28/04/2009

Les Prairies canadiennes: d'immenses étendues de blé où vivent des êtres austères et conservateurs... et disons-le, un tantinet ennuyants. Quelle vision! Honte à moi!


Margaret Laurence a heureusement fait trembler sur leur socle ces préjugés si bien incrustés. Dans son roman The Diviners, elle nous présente Morag, une écrivaine bohème,  aux yeux grands ouverts, à l'intelligence intuitive, au sens de l'observation tout en poésie. Un personnage hors du commun: une belle artiste.

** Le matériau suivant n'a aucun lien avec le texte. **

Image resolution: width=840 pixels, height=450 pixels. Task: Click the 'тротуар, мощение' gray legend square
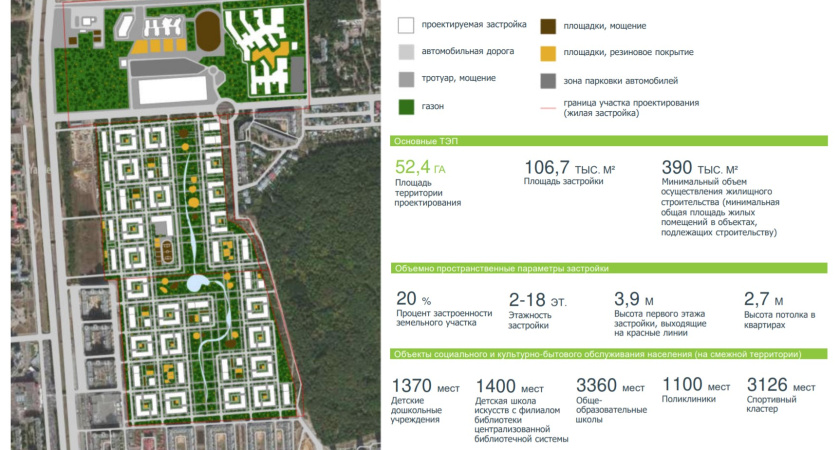(x=405, y=80)
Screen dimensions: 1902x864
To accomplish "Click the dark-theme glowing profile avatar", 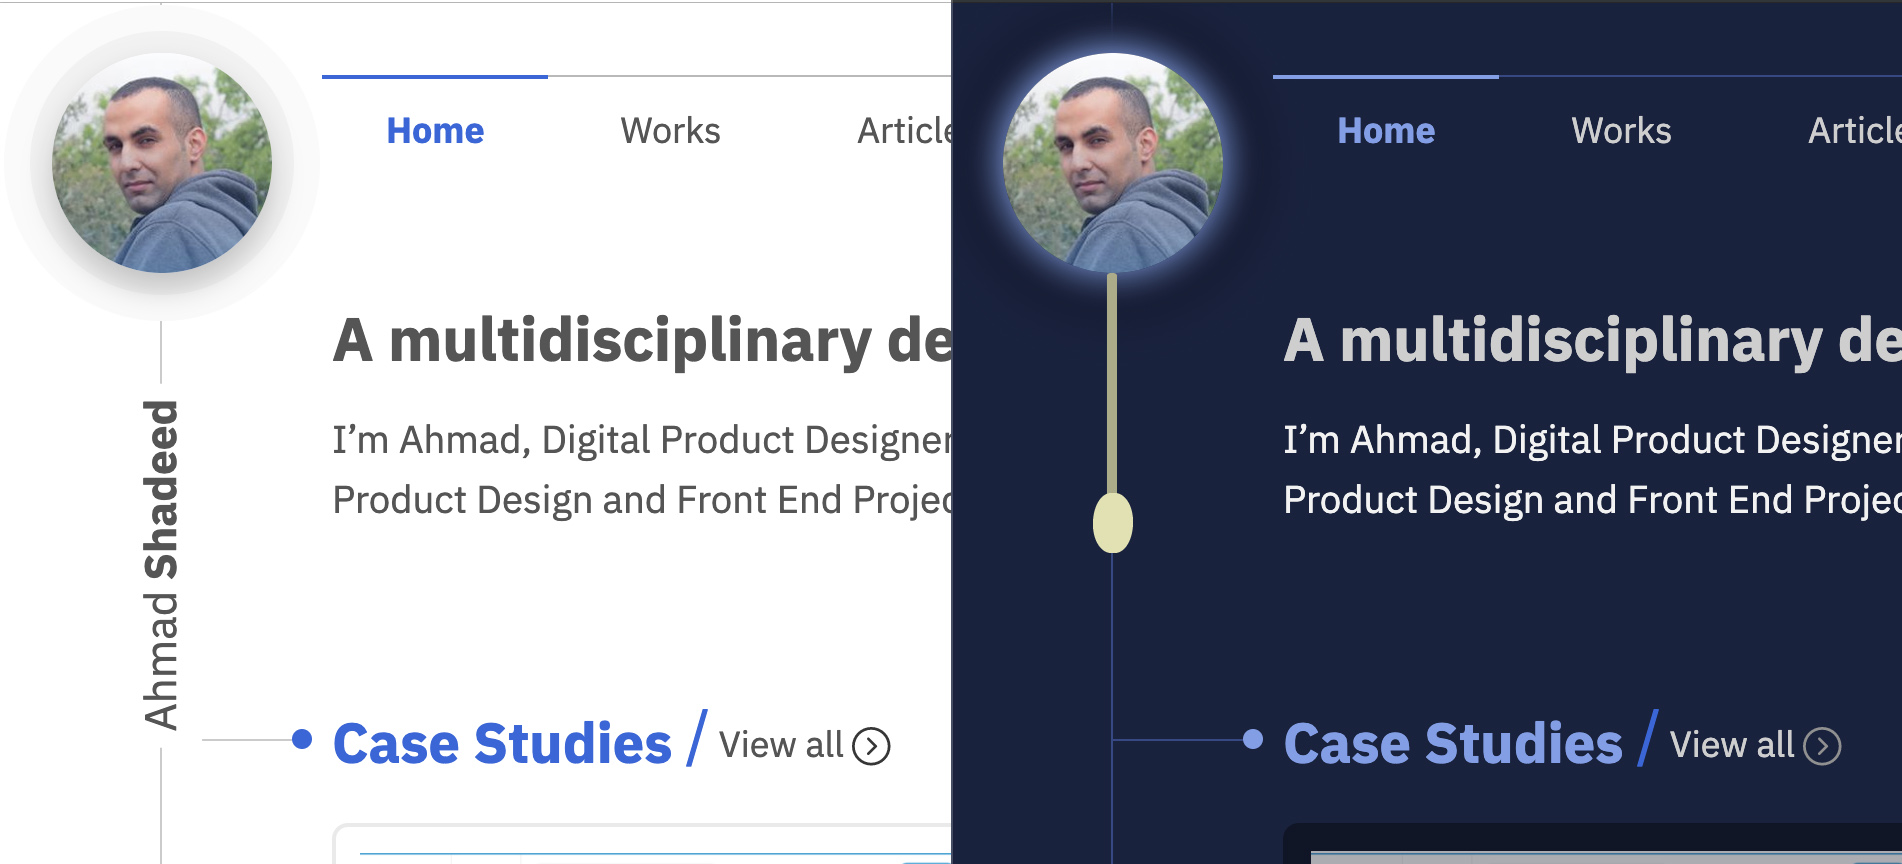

Morag est en effet une narratrice lucide, une héroïne en proie au doute, consciente de la lutte entre fiction et réalité qui fait rage dans son écriture, sa vie, sa mémoire. Margaret Laurence offre au lecteur un roman-grenier où s’entassent un bric-à-brac de talismans, de photos couleur sépia, de souvenirs imaginés, de personnages de fiction, de morceaux de réalité, de langues oubliées. De ce fouillis apparent, surgit un album, ce dernier chapitre où sont présentées  des chansons où vibrent et évoluent des héros rendus éternels, véritables socles familiaux où s’appuieront les générations futures. Un roman de la filiation, donc, mais aussi et surtout, une vaste entreprise de compilation, de triage, de transformation des souvenirs, heureux ou douloureux, qui s’entassent dans la mémoire, source de vérité, matériau de la construction identitaire.


Un incontournable de la littérature canadienne!



LAURENCE, Margaret. The Diviners, Éditions McClelland and Steward, Toronto, 1974
publié par caravane à 18:52
dans: Roman envoyer par courriel | commentaires(2)
Réconciliation
Oui,oui, Laurence, aussitôt qu'il est traduit, je l'engouffre. C'est vrai que que ces lectures réconcilient nos impressions du Canada anglais.
J'espère qu'eux aussi lisent du Québécois ...
publié par Venise à 13:40, 2/05/2009 | |
Divine...
Bonjour Venise!

Heureuse de ta visite! Eh bien oui, espérons que l'oeuvre de Margaret Laurence sera un jour traduite dans son intégralité. Si ma mémoire est bonne, un de ses livres est paru en français cette année, sous le titre "Une divine plaisanterie". D'ailleurs, il me semble me rappeler que tu en avais fait la lecture, non?